Will you return every line of the records below word for word, leaving out the pictures?

— begin DATA LISTING —

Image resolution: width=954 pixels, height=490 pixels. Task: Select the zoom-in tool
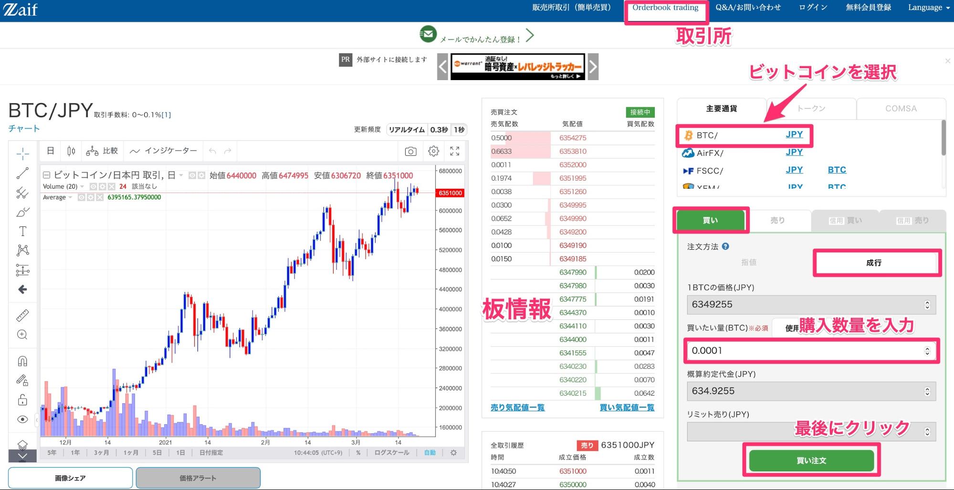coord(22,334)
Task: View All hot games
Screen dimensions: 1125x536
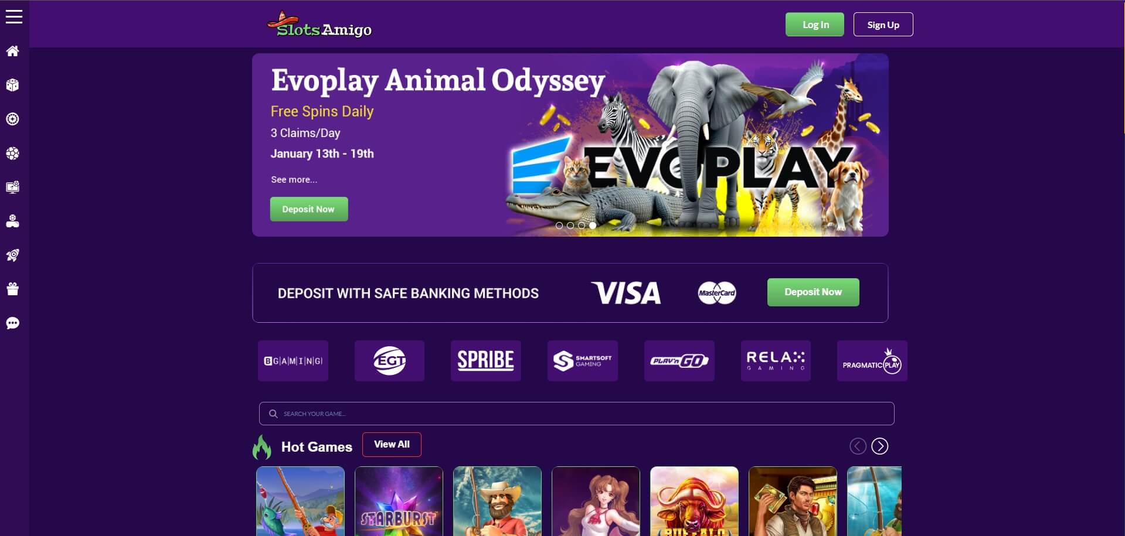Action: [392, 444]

— end DATA LISTING —

_COMPLETE RESPONSE_:
Image resolution: width=954 pixels, height=490 pixels. Task: Select the zoom-in tool
coord(22,334)
Task: View All hot games
Screen dimensions: 1125x536
Action: [392, 444]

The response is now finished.